I hope you’re reading this and not dead. I promise that if you are dead I will throw your memory a big party such as we used to have in the 1997–2001 period.
MEANWHILE: DO NOT KILL YOURSELF! You’re right about Abulinix. Thoughts of suicide, not to speak of acts, have been found to be fairly frequent in experimental subjects. I guess to be or not to be *is* the question. No one had counted on this. But apparently the decision to end it all is the first important decision some people make. Naturally also the last.
But the strange thing in light of your suicidal ideation, is that YOU ARE NOT ON ABULINIX! I’m sorry. Really. Really sorry. I just found out the other day.
The batch I stole your bottle from—all placebos. It didnt say so on the labels for obvious reasons. You could only tell from the Rx #. I wasnt thinking. Didnt check.
I feel bad about your bad time. I know you arranged this trip in part—in whole?—because for whatever reason you wanted the Big Effect to happen in Ecuador. (You’ll have to tell me how it’s been there, with Natasha. Here it has sucked, btw. I continue to study with fascination the diverse hydraulics of things sucking.)
Anyway its possible that you’ve been thinking of offing yourself because you expected the Big Effect and obviously it didnt come. Again, sorry. I might be able to get you on a legit trial when you come back. Which is when?
Mild anxiety over your welfare,
Dan
PS I take it the placebo hasn’t caused you to realize you are gay.

 

I sent off a note to the effect that I was alive and well and heterosexual, if perhaps a little bi-curious, and swiveled around in the chair. “On y va?” Brigid said. She’d finished emailing and had paid the attendant. I stood up and looked at him, a stoop-shouldered student type, thin in the cheeks and lips, but romantic in the eyes and the swept-back hair. “Cuánto?” I asked, and handed him a small sheaf of filthy cotton-soft singles. Then I went out to the street with my change.

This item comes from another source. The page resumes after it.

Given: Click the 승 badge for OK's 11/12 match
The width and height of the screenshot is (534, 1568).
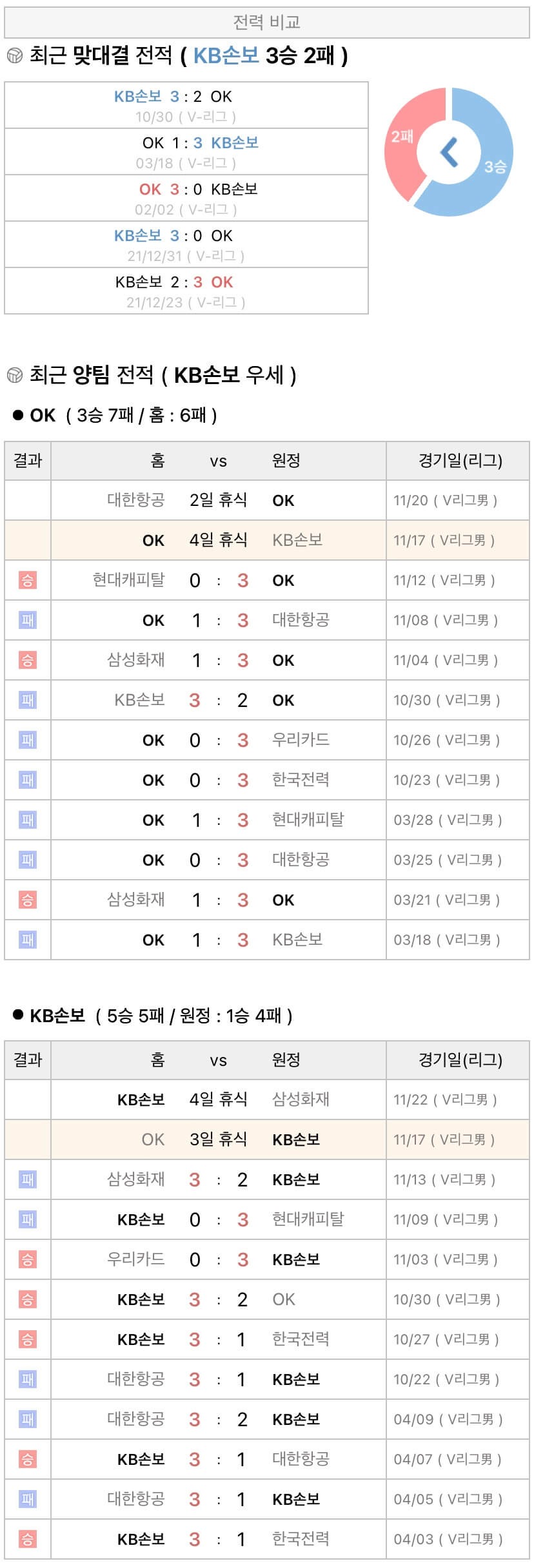Looking at the screenshot, I should tap(28, 580).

Across the street was the empty town square with its sad dry fountain. Brigid had grabbed my hand. She was asking me what the matter was. An old man in a straw hat and dirty suit sat on a bench picking his teeth and watching us with as mild a form of interest as is any interest at all.

I looked at Brigid. “You know what a placebo is?”

“Yes, for a control of the experiment?”

I nodded.

“So? Yes? Dwight, are you all right?”

“I am, actually.” I could see in her eyes that she could hear that I was. “I’m fine.”